(CNN)September 11 is a sacrosanct date on the US calendar and in the American psyche. In 2009, Congress formally recognized the date as an annual "National Day of Service and Remembrance," a time to honor the 9/11 victims and first responders through good works.
Here are ways to honor and observe the 9/11 National Day of Service
The founders of 9/11 Day, David Paine and Jay Winuk, helped build momentum in getting the day formally recognized as a national day of service. Along with Martin Luther King Day, it's now one of only two.
For Winuk, the mission to remember the day through service is a deeply personal one. Winuk's brother, Glenn, was a volunteer firefighter who rushed towards the Twin Towers after they were hit. After helping evacuate the downtown law office where he worked, he headed to help with the rescue efforts in the South Tower. He died when the tower collapsed.

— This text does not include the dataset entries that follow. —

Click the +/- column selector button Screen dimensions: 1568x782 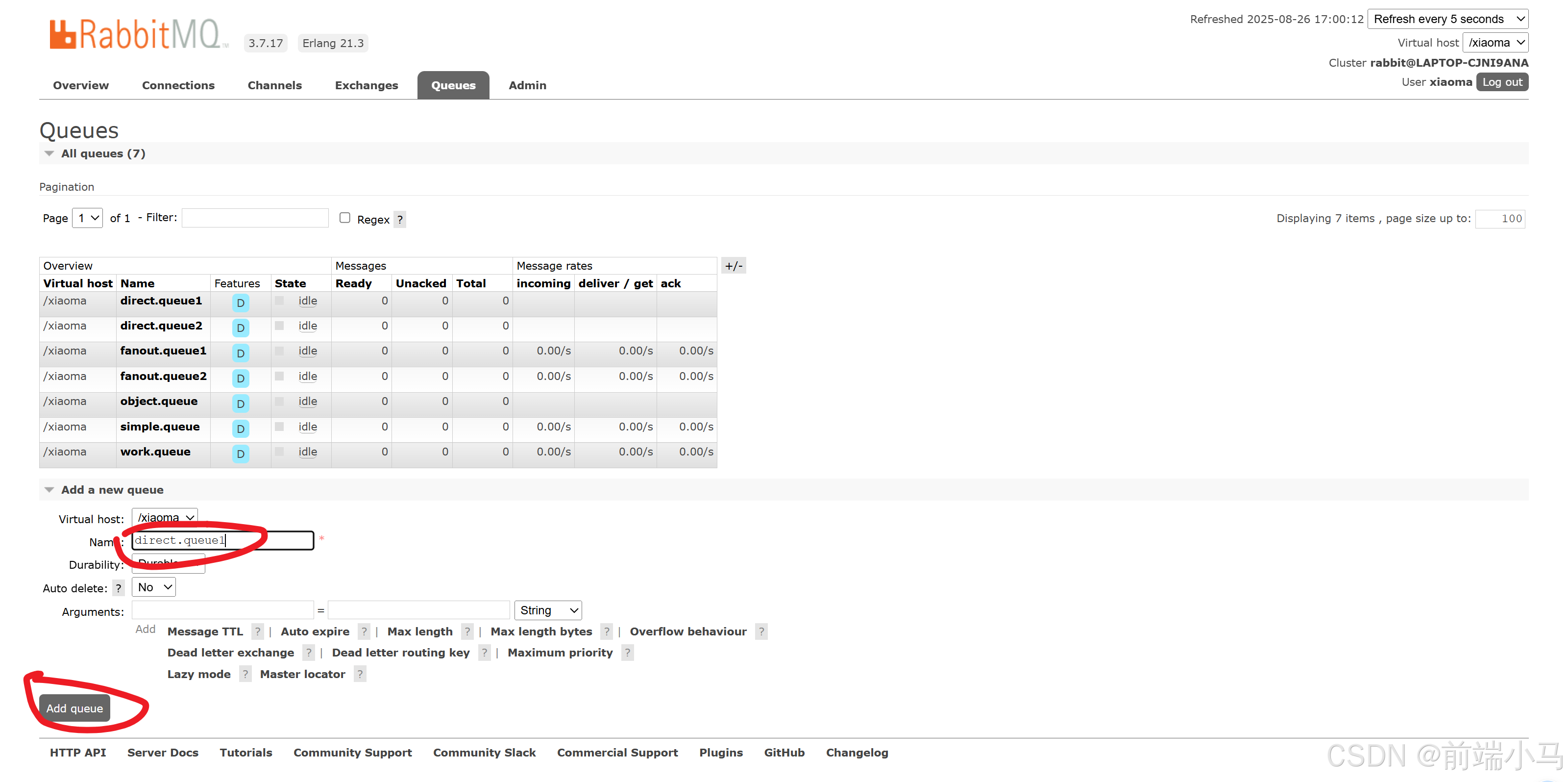tap(734, 266)

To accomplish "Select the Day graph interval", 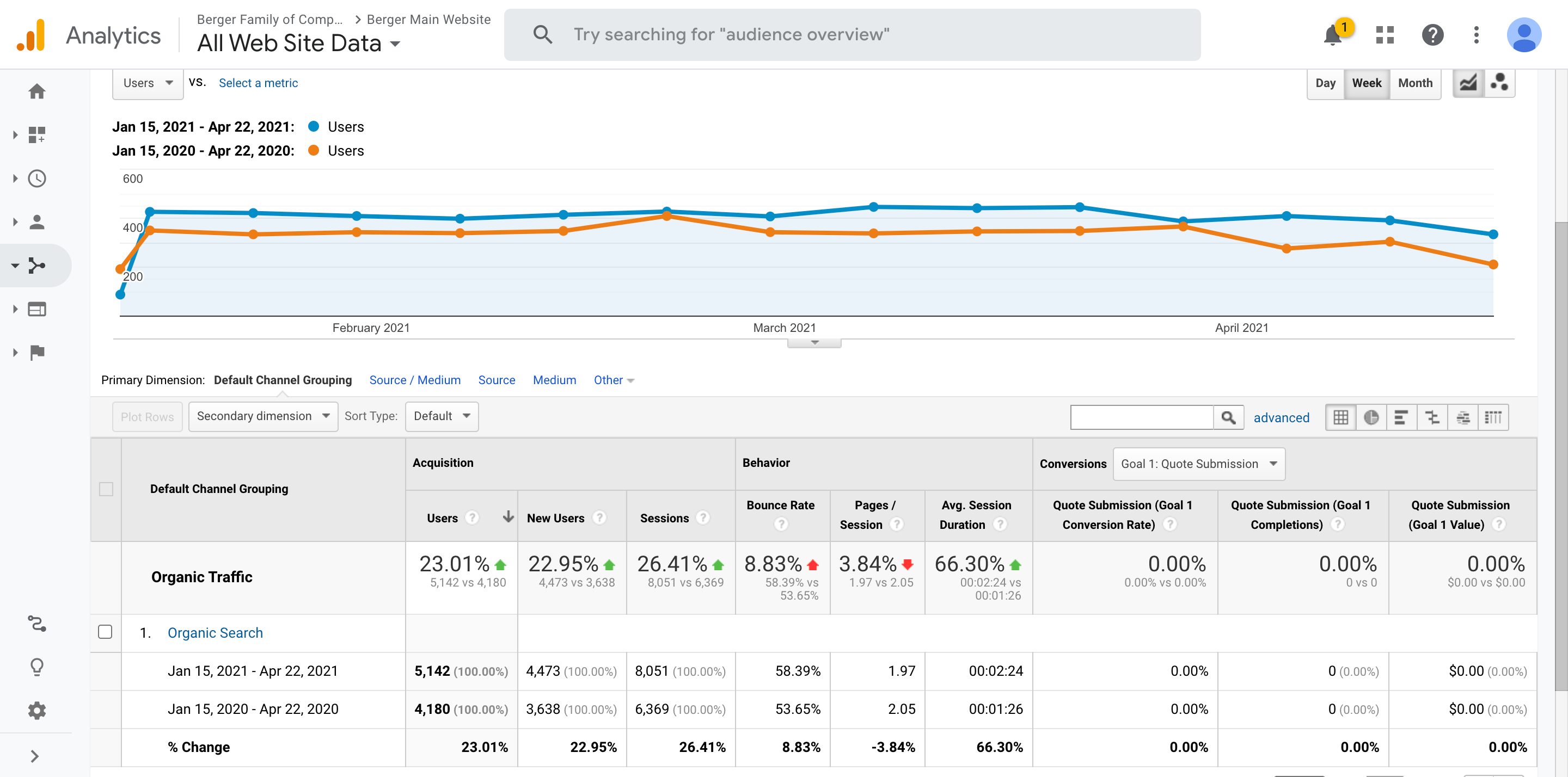I will point(1325,83).
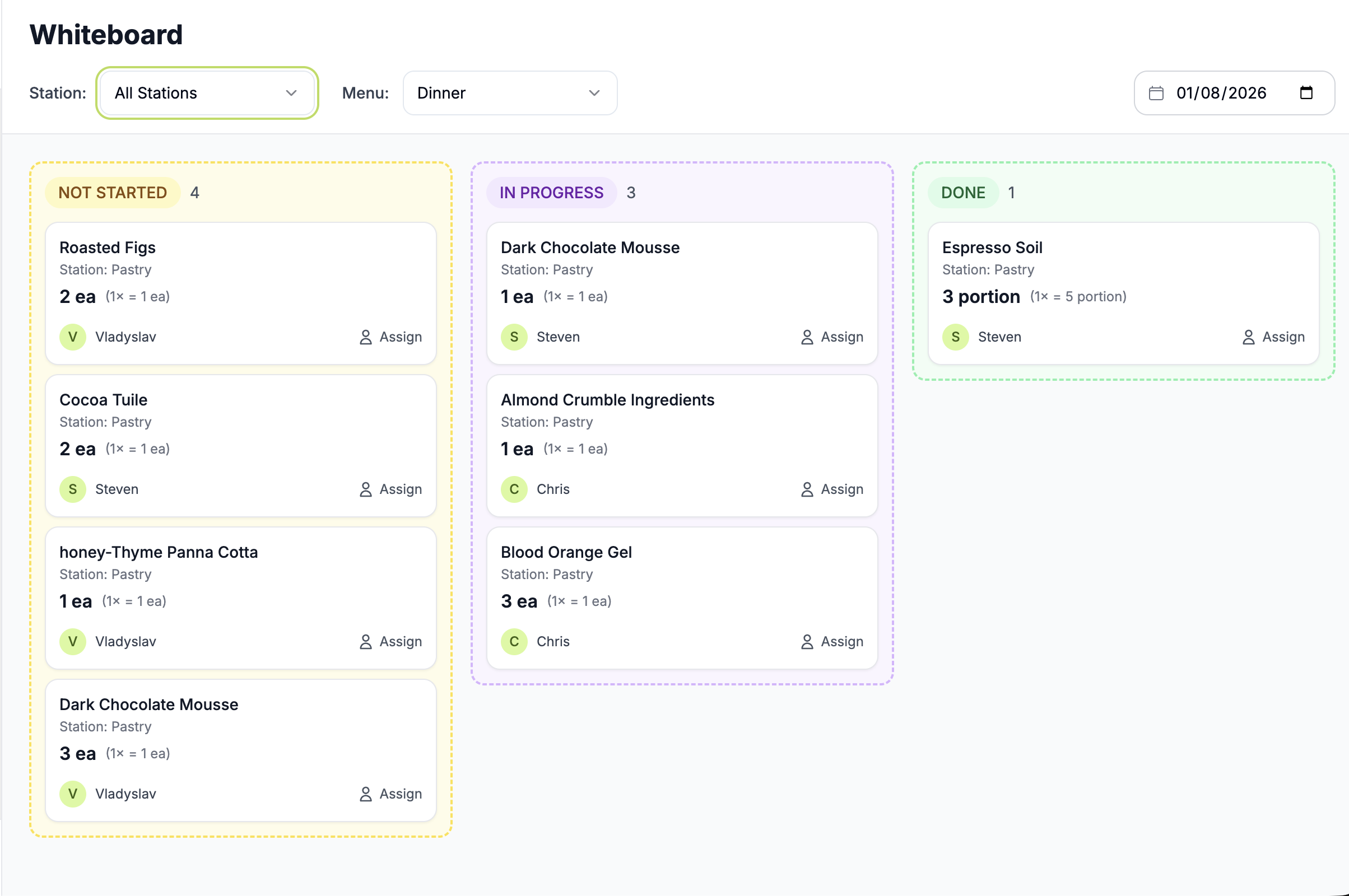Screen dimensions: 1349x896
Task: Click the calendar icon left of date
Action: click(1156, 93)
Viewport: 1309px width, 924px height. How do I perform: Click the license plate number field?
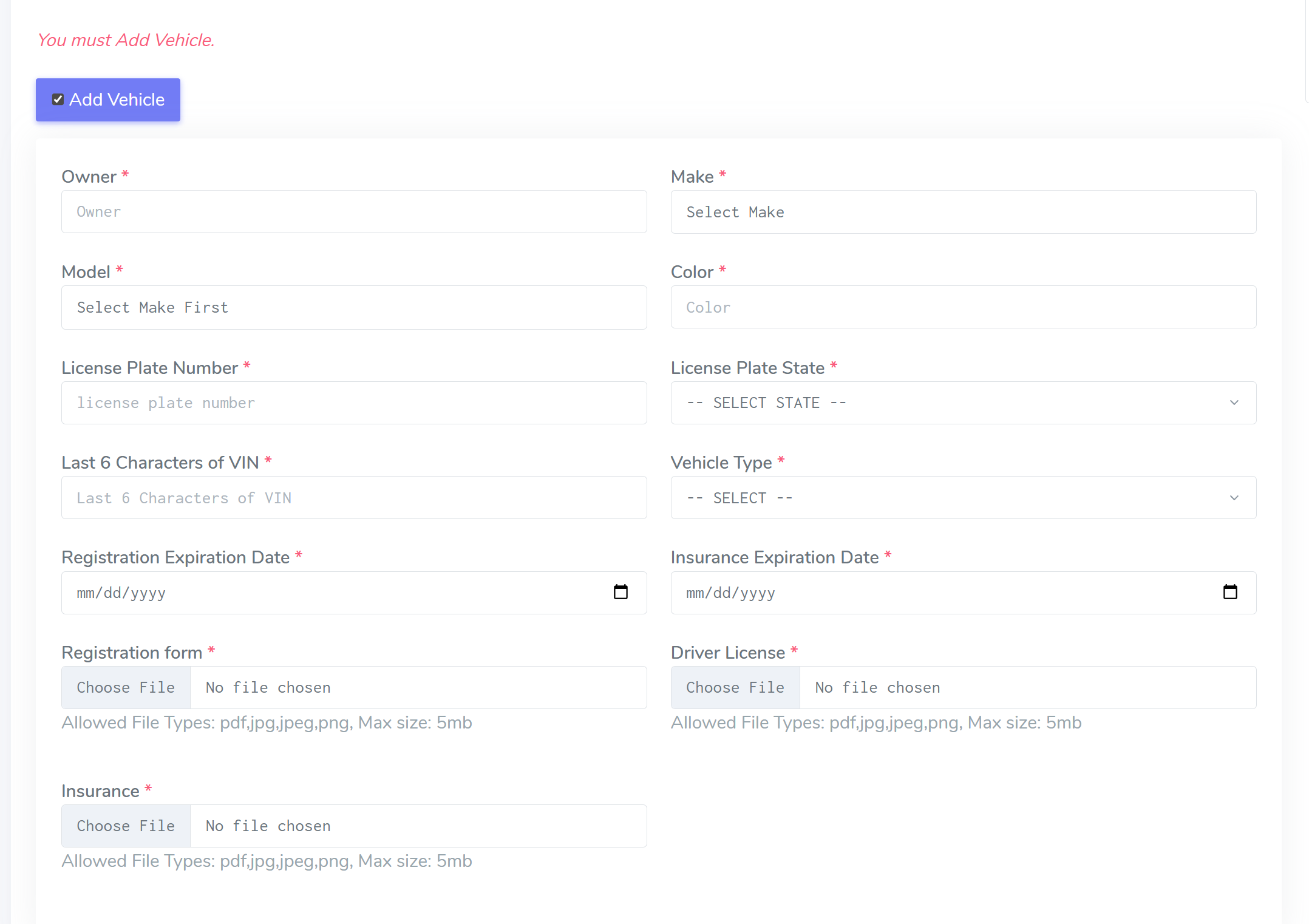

"He lived his life and died in service to other people. I wanted to get involved in something that reflected the way Glenn lived his life." Winuk said.
Around 30 million people now mark the day each year by participating in charitable activities around the country.
This year marks the 22nd anniversary of the attacks in New York, Washington and Shanksville. Below, you can find opportunities to volunteer and donate to causes in honor of the day.
To find volunteer opportunities in your area, AmeriCorps has set up a 9/11 day page that directs you to volunteer opportunities in your area by entering your zip code. Some of the opportunities have flexible schedules. AmeriCorps encourages people to "cross divides, differences, and ideologies to come together in service to honor those lost and those whose lives were forever changed that faithful day."
AmeriCorps is also teaming up with 9/11 Day and providing a grant for meal packing programs that will span 18 cities and provide around 6.5 million meals for people in need. Volunteer opportunities are available in a few locations across the country, which you can find here.
If volunteer opportunities are not available in your area, you can still do your part. The heart of 9/11 Day's mission is to rekindle the national spirit of unity that arose in the immediate aftermath of September 11, 2001. Part of that involves getting as many people as possible to do any kind of "good deed." No act is too small.
"What good deeds resonate with you? Do you want to make a donation? Do you want to go visit a nursing home and keep company with some elderly people? Do you want to clean up a local park?" Winuk asked. "Any good deed counts; the point is to take some action, to make a gesture in honor of those lost, injured, sickened and those who rose in service in the aftermath."
On their website, you can find teaching toolkits and ideas for good deeds. Whatever your good deed may be, 9/11 Day is asking people to share their acts on social media with #IWillFor911Day.
Besides volunteering, you can also contribute to non-profits that honor and support those affected by the 9/11 attacks.
Tuesday's Children was founded in 2001. Since then, the organization has expanded to help "families of fallen soldiers and others who have been forever changed by terrorism, military conflict or mass violence." Over the past 22 years, they served more than 45,000 people.
Friends of Flight 93 National Memorial is dedicated to the memory of the passengers and crew on United Airlines Flight 93. Besides donating, you can also participate in their Heroes' Walk on September 9, 2023. This year's walk will focus on the Memorial Groves which are "40 groves of 40 trees representing the 40 passengers and crew members aboard Flight 93."
Stephen Siller Tunnel to Towers Foundation is named after New York Firefighter Stephen Siller who died while saving others at the Twin Towers. The foundation provides "mortgage-free homes to Gold Star and fallen first responder families with young children" and helps injured veterans and first responders by building "custom-designed smart homes."